”用なし”虫垂・・・実は腸内細菌調整役

■阪大など「むやみな切除さけて」
 体に必要ない組織と考えられていた虫垂が腸に免疫細胞を供給し、腸内細菌のバランスを保っていることを大阪大学などのチームがマウスで明らかにし、4月10日付けお英科学誌ネイチャーコミュニケーションズ電子版に発表した。
 チームの竹田潔大阪大学教授(免疫学)は「バランスが悪くなると食中毒も起こしやすい虫垂をむやみに取らない方が良い」と話す。腸内細菌のバランスが崩れて発祥する潰瘍性大腸炎クローン病の新しい治療法開発も期待される。
 虫垂は盲腸の端から伸びる細長い組織。体内に侵入した病原体などを攻撃する免疫細胞を作る働きを持つ。

課題 1 →
虫垂に関する記事について、次の問いに答えてください。
(a) 研究チームはどの動物を使って明らかにしましたか。
(b) 竹田潔教授の専門は何ですか。
(c) 虫垂はどこから伸びる組織ですか。
課題 2 → 虫垂に関する記事の内容を二文でまとめてください。
課題 3 → 虫垂に関する記事を、最後の文の後から書き進めてください。
ここからのエントリーは、本文とは別の資料です。

提供データ →
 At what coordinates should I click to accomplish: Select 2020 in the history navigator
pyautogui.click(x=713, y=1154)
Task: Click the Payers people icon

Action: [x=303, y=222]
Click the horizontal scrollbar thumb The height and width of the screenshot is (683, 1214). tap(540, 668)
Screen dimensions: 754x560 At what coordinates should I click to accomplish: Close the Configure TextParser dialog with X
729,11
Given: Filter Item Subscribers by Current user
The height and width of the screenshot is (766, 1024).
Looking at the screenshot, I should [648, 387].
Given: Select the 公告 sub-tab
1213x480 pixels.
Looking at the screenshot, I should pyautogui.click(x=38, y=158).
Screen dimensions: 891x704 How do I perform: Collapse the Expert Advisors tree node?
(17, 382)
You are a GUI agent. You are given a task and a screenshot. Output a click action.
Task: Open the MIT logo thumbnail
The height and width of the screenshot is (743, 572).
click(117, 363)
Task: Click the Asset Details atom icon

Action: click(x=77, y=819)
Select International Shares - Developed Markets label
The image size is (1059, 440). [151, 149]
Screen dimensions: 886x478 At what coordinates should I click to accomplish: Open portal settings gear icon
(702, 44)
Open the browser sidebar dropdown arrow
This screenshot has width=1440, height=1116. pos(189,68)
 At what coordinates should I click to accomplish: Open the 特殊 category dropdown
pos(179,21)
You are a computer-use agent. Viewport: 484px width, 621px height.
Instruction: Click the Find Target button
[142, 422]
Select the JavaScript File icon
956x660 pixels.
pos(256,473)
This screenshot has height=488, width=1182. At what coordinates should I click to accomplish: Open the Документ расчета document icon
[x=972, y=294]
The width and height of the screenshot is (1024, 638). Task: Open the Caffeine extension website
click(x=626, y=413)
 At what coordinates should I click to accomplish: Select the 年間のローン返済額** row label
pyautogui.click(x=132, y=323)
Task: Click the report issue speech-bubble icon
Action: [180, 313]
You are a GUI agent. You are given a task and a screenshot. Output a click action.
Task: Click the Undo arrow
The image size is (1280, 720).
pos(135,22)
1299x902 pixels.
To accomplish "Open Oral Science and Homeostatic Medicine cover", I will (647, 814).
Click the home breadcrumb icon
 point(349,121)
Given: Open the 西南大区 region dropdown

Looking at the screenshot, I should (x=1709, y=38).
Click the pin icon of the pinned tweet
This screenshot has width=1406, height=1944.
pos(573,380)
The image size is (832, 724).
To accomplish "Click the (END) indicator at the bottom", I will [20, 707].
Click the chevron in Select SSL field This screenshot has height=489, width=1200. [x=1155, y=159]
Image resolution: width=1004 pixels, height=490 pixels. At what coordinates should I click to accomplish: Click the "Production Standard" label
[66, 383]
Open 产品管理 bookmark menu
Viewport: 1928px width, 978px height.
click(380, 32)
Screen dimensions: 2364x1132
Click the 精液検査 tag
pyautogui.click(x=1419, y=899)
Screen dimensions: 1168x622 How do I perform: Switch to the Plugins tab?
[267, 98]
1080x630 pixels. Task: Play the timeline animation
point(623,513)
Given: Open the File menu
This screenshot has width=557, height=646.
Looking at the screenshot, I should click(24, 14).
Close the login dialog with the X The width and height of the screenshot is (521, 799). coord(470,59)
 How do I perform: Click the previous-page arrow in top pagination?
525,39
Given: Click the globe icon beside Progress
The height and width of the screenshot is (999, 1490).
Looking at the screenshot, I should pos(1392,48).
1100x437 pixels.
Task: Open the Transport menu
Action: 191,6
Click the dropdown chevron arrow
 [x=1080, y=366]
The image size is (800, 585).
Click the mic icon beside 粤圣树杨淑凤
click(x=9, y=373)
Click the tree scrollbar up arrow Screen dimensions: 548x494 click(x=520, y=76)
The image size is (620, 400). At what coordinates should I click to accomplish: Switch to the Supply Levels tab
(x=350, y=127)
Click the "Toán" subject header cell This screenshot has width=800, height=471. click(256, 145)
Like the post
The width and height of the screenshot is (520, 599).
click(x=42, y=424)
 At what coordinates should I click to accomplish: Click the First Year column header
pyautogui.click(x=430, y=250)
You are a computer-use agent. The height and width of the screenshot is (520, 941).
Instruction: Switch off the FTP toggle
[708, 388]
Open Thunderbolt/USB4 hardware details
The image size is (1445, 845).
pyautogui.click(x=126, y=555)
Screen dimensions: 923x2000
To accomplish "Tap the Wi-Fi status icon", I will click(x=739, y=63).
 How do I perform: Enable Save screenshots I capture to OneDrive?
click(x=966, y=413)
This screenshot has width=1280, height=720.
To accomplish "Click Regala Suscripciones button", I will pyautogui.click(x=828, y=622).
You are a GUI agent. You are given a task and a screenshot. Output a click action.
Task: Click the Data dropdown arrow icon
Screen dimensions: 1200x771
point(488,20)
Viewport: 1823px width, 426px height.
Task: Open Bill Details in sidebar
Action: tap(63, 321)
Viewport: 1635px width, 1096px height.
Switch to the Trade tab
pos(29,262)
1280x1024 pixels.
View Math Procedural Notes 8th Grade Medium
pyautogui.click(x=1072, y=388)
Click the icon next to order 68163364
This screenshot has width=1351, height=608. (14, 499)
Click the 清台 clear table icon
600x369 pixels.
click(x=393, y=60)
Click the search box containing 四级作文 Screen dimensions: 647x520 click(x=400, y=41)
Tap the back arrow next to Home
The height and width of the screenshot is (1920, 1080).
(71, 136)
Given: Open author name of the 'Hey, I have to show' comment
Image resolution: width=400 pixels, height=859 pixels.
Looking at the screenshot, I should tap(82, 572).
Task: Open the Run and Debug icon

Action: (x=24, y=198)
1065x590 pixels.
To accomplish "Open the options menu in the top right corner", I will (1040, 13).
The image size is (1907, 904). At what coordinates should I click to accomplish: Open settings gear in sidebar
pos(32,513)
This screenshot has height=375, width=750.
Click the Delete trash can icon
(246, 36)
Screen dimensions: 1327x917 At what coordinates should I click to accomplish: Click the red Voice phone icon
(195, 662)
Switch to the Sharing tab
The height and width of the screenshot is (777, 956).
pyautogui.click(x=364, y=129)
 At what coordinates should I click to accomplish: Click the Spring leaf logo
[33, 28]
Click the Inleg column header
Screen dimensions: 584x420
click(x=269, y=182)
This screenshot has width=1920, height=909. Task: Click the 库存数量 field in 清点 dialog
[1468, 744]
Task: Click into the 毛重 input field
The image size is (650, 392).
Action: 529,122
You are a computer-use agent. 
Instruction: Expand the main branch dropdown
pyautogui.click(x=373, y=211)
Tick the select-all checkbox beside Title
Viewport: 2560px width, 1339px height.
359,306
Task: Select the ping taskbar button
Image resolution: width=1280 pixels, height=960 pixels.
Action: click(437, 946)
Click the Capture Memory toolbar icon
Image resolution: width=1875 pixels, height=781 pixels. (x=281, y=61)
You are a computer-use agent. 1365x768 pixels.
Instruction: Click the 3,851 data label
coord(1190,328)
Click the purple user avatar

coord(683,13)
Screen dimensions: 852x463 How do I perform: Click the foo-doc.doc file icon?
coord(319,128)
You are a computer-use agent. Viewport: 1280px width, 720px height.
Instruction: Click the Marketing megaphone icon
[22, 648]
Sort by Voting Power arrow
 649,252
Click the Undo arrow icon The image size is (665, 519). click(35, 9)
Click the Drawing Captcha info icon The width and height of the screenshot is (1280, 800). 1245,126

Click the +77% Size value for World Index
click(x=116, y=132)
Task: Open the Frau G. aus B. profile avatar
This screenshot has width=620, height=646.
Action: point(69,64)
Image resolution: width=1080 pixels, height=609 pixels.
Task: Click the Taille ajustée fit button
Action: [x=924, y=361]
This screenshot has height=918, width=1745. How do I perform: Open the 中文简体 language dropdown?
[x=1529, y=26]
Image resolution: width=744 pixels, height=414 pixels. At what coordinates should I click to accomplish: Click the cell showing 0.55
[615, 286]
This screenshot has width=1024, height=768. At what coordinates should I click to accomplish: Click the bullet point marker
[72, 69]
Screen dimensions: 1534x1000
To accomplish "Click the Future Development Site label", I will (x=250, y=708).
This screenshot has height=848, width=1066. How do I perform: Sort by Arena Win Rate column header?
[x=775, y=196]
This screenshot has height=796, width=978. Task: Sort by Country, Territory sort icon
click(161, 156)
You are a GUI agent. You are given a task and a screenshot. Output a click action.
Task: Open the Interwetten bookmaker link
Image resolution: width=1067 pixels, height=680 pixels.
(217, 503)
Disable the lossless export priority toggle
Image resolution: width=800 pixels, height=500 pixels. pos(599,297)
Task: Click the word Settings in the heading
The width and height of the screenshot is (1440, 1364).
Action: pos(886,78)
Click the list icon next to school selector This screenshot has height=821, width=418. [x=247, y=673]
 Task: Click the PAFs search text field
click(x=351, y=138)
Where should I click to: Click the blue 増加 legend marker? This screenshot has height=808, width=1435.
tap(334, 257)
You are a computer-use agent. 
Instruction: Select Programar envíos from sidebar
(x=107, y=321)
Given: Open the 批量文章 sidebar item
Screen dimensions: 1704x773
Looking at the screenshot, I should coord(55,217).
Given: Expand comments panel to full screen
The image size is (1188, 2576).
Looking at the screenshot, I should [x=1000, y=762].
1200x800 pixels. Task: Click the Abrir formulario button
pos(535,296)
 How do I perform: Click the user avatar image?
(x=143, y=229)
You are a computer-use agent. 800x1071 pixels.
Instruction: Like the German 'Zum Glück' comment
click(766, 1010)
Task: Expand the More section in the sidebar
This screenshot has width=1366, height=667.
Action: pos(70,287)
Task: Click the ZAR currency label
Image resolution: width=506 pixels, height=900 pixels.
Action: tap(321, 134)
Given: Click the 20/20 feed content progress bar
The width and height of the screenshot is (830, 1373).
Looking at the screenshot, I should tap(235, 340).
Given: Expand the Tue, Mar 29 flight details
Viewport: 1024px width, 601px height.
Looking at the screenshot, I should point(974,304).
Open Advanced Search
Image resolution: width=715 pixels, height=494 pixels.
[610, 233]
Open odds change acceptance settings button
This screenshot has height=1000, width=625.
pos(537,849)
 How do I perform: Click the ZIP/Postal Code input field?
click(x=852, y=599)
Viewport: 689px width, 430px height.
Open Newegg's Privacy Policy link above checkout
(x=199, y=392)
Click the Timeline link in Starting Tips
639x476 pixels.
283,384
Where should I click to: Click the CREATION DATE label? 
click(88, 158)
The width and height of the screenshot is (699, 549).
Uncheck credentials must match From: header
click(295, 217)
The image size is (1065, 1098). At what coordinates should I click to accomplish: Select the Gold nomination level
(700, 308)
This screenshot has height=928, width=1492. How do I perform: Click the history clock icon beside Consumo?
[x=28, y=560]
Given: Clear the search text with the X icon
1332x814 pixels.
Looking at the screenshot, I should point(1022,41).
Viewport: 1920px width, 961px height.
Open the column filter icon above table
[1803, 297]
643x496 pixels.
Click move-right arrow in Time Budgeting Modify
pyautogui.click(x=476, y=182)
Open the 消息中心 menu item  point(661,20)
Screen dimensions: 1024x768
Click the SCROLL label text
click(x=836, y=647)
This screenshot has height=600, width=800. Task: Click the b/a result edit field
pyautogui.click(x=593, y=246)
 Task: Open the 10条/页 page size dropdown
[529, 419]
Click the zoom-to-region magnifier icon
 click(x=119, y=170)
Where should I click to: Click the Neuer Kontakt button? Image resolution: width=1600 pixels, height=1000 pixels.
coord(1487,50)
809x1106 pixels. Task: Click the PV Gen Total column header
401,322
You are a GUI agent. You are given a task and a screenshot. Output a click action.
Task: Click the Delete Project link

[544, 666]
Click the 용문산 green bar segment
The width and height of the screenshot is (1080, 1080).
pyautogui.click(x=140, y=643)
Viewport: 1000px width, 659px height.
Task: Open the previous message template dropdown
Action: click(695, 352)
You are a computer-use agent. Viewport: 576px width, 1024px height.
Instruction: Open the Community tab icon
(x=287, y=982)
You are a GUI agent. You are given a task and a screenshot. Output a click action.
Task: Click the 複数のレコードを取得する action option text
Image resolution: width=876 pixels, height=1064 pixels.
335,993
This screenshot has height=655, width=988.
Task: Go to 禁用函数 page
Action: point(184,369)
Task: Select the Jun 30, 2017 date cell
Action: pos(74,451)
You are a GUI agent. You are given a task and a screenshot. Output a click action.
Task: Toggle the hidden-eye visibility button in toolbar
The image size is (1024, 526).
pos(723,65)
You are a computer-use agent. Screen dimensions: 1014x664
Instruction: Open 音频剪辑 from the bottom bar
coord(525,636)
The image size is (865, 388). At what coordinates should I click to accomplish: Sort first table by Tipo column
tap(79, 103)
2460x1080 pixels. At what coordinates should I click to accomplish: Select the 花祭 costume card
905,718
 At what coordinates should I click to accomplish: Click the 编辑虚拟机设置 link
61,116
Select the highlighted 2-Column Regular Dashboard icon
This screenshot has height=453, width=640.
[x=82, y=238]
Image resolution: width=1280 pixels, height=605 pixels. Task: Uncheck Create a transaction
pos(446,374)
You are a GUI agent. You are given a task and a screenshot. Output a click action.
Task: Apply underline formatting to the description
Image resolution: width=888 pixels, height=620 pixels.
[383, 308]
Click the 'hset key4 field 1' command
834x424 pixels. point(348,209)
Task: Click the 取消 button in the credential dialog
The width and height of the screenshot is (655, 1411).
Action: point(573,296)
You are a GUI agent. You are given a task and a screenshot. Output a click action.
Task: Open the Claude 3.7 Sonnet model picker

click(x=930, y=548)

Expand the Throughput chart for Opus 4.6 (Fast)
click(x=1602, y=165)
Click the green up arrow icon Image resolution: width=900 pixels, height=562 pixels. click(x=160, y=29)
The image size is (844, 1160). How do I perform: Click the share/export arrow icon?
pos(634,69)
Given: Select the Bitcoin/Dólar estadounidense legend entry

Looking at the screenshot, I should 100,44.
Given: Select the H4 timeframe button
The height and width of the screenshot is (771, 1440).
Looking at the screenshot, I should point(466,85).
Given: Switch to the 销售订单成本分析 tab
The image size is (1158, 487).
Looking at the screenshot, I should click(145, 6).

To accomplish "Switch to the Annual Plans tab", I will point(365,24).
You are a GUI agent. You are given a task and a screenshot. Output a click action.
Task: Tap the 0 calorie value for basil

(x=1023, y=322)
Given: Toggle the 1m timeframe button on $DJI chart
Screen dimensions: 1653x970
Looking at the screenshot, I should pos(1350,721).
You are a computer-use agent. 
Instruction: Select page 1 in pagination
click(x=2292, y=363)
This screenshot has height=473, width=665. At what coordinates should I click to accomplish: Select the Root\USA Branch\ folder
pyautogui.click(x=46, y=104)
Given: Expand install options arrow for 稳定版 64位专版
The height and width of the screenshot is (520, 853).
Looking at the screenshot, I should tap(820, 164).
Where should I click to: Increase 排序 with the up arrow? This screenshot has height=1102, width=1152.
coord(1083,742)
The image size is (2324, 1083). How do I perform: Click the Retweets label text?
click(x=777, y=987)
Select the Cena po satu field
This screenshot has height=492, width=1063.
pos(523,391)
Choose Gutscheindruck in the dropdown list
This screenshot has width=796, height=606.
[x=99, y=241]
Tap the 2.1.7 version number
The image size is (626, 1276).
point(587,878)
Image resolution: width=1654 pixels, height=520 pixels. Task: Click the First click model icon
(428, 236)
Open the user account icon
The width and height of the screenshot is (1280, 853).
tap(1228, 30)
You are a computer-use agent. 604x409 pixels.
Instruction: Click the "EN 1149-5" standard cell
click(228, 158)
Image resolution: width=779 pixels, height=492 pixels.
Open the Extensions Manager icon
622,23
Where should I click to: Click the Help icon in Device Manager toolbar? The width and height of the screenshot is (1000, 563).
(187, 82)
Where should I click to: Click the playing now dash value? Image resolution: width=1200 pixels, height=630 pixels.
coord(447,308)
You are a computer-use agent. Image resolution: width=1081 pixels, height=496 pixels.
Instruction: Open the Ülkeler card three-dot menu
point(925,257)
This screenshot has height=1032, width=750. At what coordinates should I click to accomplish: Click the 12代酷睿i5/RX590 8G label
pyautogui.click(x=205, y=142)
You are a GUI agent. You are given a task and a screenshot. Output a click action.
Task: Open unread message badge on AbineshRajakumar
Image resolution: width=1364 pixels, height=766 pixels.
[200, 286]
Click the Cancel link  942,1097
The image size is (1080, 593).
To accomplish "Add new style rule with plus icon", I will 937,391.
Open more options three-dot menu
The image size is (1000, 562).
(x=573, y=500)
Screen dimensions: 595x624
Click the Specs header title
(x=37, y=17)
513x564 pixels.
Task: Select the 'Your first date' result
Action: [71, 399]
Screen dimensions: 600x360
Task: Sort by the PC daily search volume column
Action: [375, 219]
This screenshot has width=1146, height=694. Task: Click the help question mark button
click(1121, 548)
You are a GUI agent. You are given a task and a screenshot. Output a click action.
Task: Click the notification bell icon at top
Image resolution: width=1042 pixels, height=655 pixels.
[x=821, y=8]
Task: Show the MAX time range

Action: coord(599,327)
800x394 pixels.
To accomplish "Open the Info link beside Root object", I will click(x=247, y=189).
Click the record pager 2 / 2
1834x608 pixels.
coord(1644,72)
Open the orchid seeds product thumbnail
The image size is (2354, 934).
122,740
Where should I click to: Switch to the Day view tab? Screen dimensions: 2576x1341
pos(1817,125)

解答 1 →
(a) マウス
(b) 免疫学
(c) 盲腸の端

解答 2 → 大阪大学などのチームは、体に必要ないと考えられていた虫垂が腸に免疫細胞を供給し、腸内細菌のバランスを保っていることをマウスで明らかにした。チームの竹田潔教授は、虫垂をむやみに取らない方が良いと話している。

解答 3 →
 だが虫垂炎を起こすことがあり、他の病気の開腹手術の際、大きな影響が出ないとして切除されることがある。
 チームは虫垂の働きを調べるため、虫垂を切除したマウスと、していないマウスを比較。
 すると、切除したマウスの大腸内では、腸内細菌のバランス維持を担う抗体を作る免疫細胞が半分になっており、バランスも崩れていた。また、虫垂でできた免疫細胞が、大腸と小腸に移動していることも確かめており、虫垂が腸内細菌のバランスを保つのに役立っていることが分かった。